Copy each line, word for word, from the one with "943x752 pixels." through the final line of the listing, but skip the pictures.
++++++++++++++++++++
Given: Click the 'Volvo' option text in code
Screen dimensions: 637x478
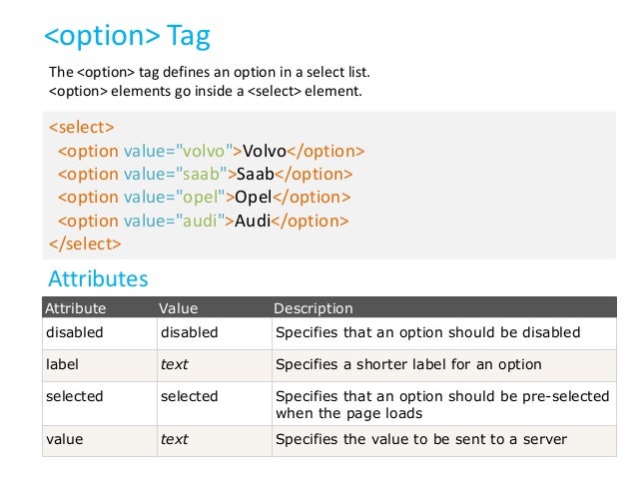Looking at the screenshot, I should click(x=265, y=151).
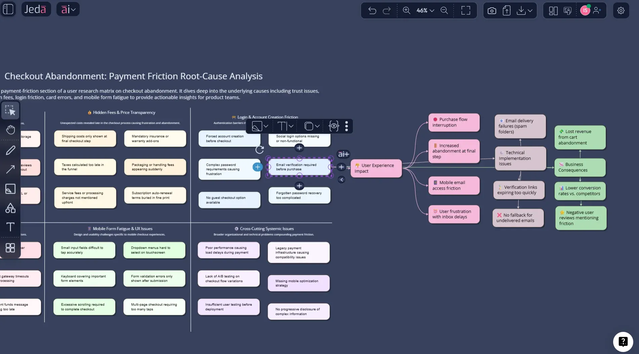Toggle the left sidebar panel
Viewport: 639px width, 354px height.
click(x=8, y=9)
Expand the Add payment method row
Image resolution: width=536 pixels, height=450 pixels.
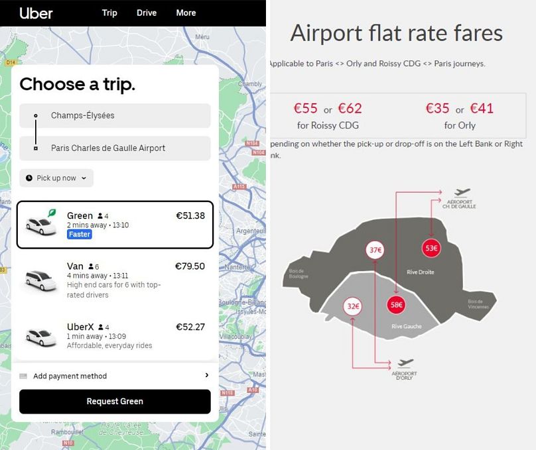coord(115,376)
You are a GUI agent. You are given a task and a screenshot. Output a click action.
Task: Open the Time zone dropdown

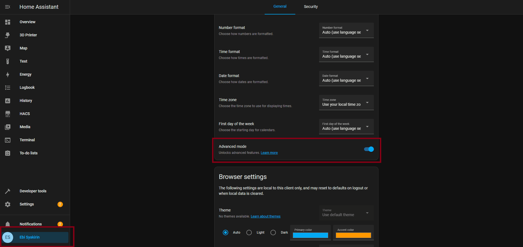[x=346, y=102]
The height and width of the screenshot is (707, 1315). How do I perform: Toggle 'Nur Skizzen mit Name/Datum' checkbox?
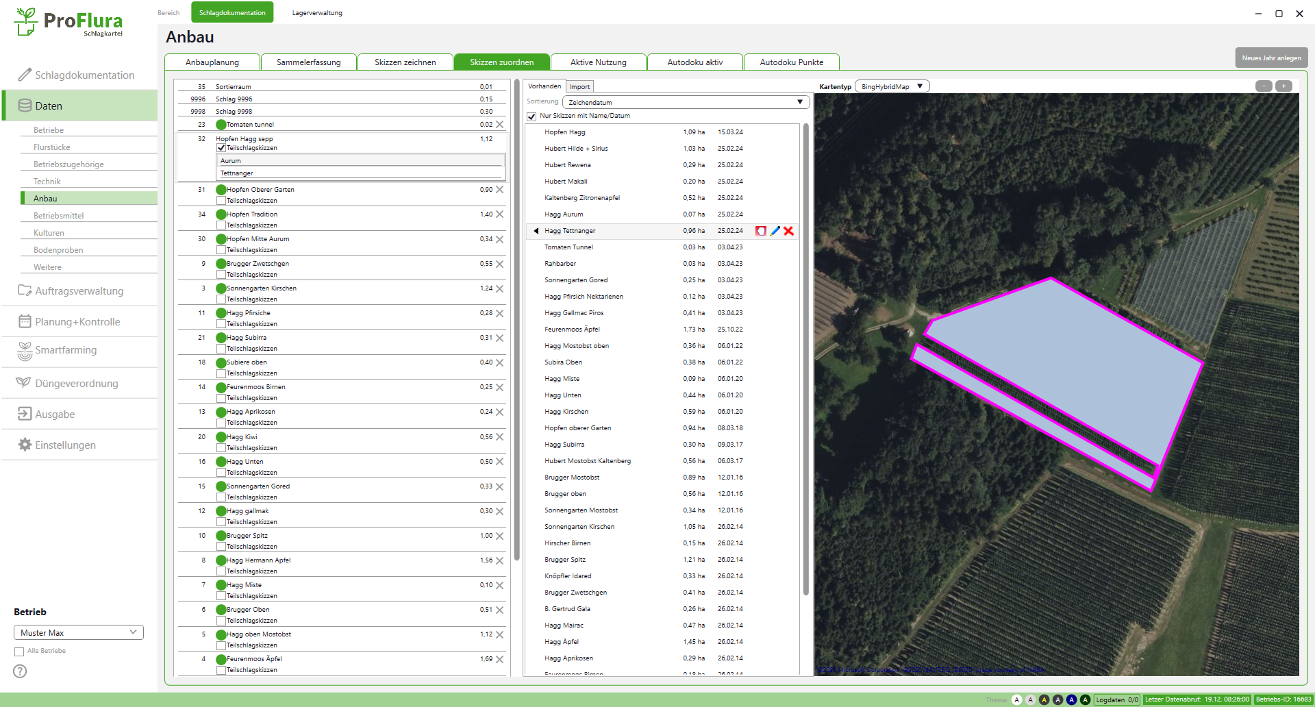[531, 116]
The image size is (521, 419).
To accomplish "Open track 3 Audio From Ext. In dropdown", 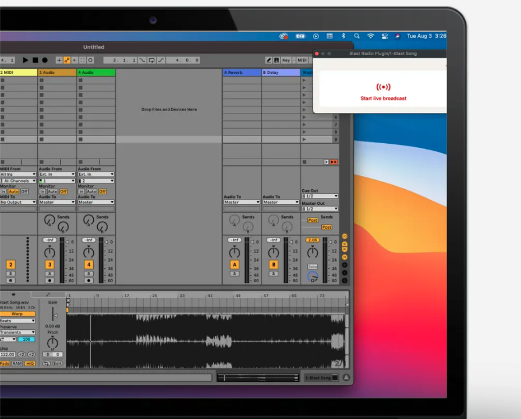I will (x=57, y=175).
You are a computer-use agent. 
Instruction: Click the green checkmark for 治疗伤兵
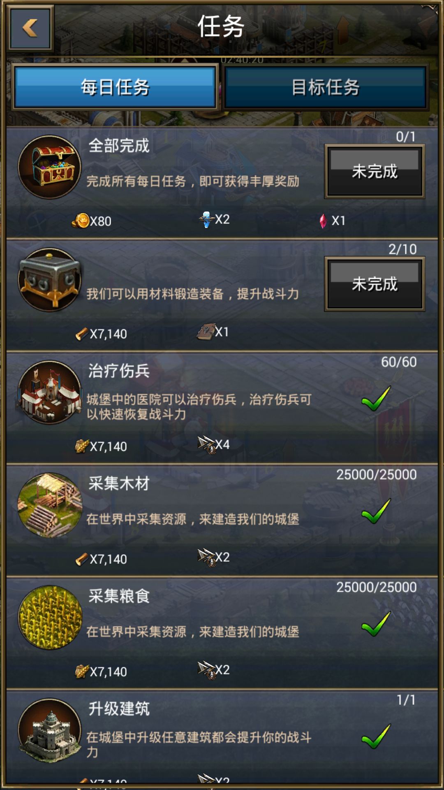coord(376,399)
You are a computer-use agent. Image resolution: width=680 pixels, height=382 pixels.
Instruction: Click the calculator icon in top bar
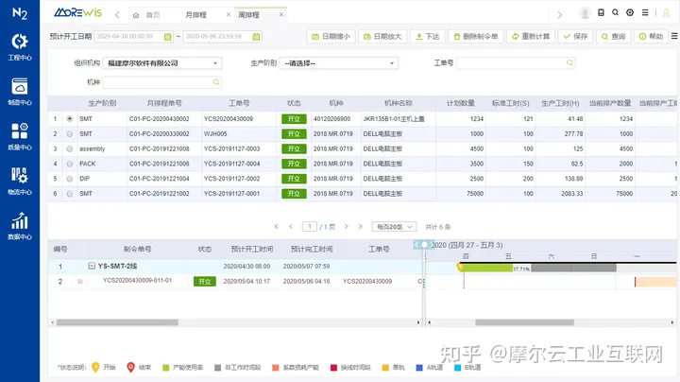coord(601,13)
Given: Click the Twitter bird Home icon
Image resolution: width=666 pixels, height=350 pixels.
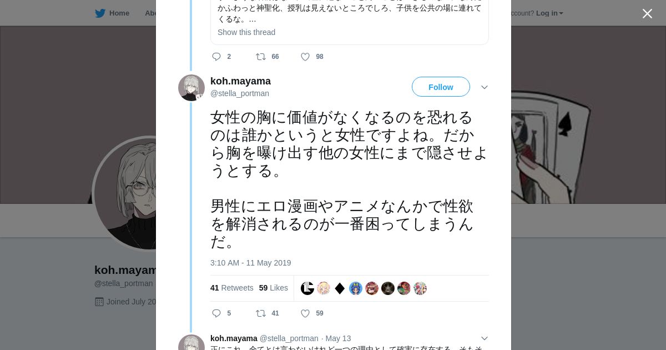Looking at the screenshot, I should click(x=100, y=13).
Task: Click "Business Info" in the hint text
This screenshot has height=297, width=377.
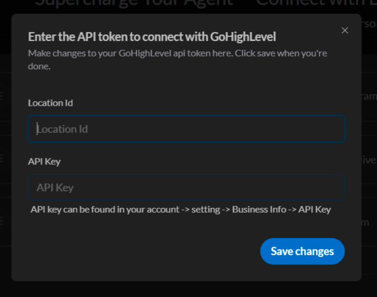Action: pos(259,209)
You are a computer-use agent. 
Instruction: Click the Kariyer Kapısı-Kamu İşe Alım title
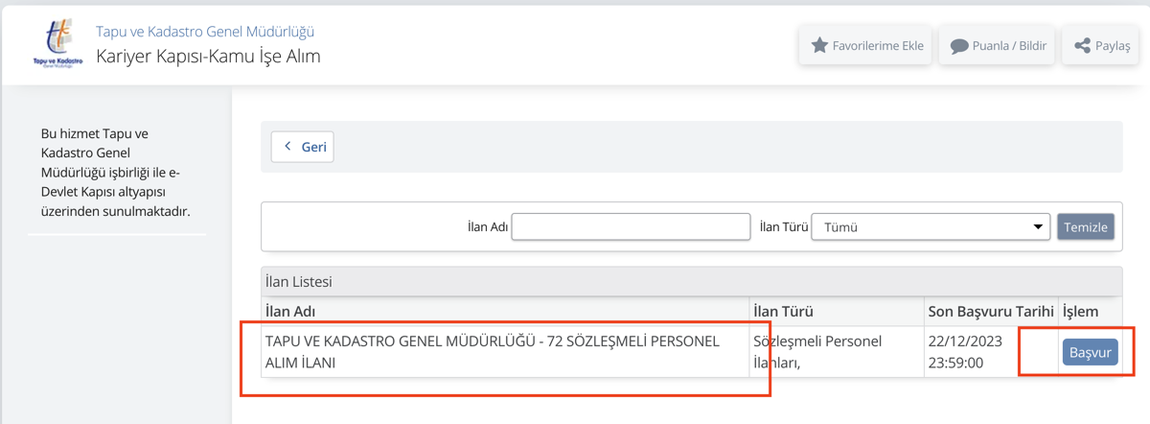pos(208,56)
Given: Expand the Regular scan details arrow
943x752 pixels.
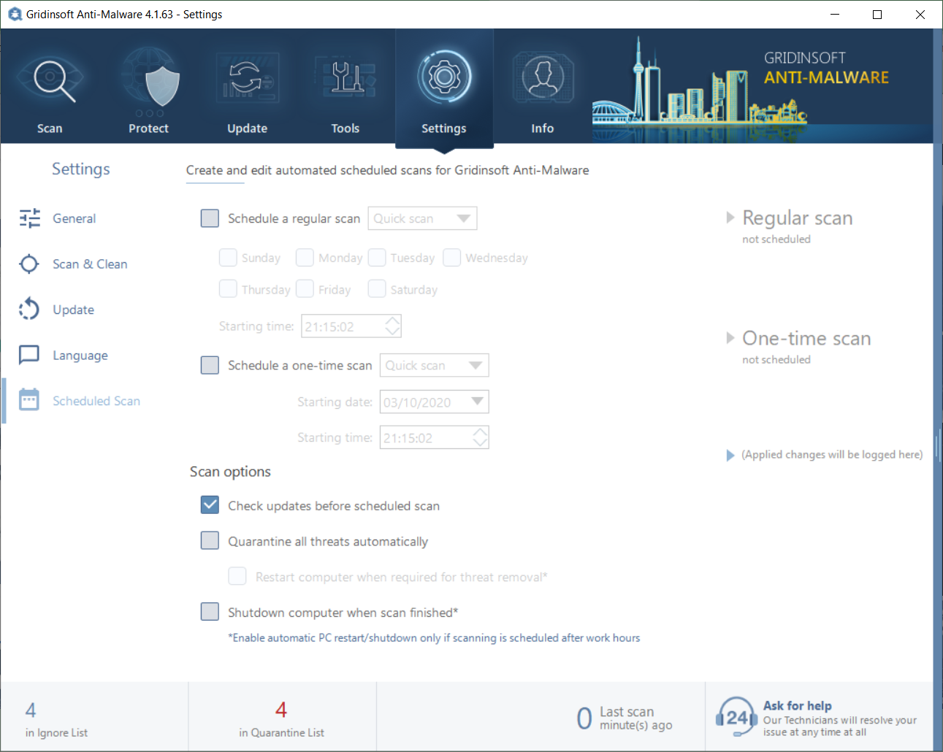Looking at the screenshot, I should click(x=730, y=218).
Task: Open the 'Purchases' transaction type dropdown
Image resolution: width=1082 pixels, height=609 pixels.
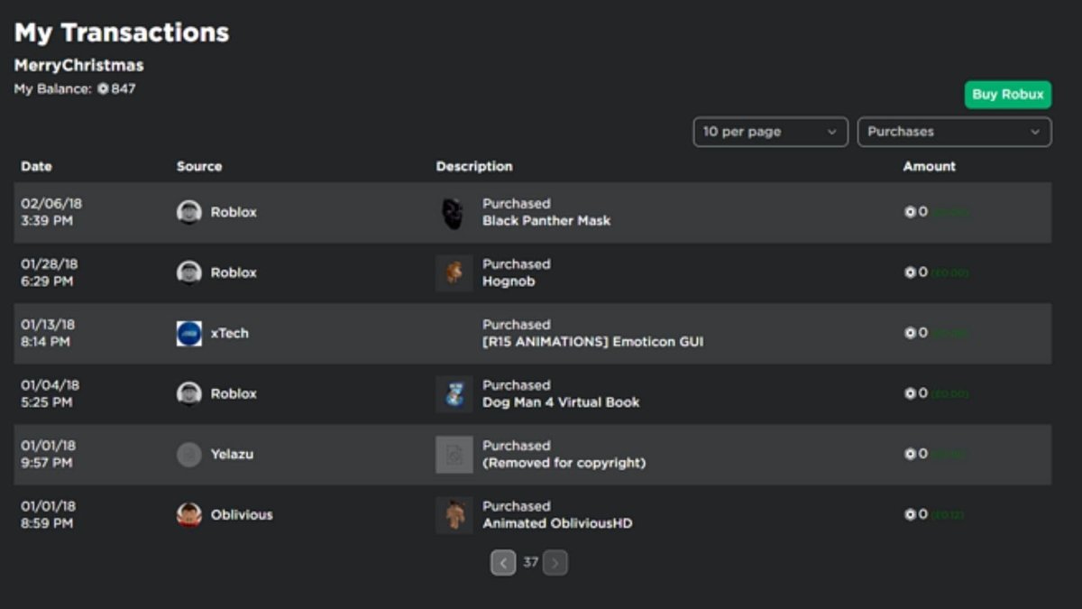Action: pos(952,131)
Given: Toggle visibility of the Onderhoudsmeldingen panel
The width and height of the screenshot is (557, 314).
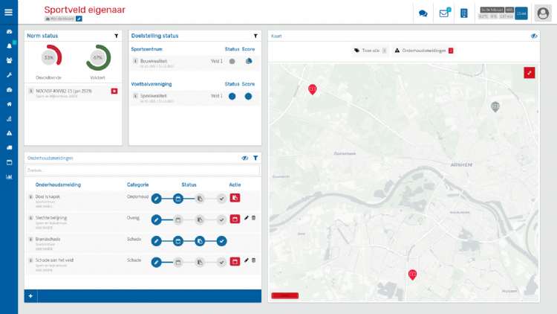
++++++++++++++++++++
Task output
943x752 pixels.
Looking at the screenshot, I should click(x=730, y=218).
Task: Open the 'Purchases' transaction type dropdown
Image resolution: width=1082 pixels, height=609 pixels.
Action: pos(952,131)
Given: Toggle visibility of the Onderhoudsmeldingen panel
The width and height of the screenshot is (557, 314).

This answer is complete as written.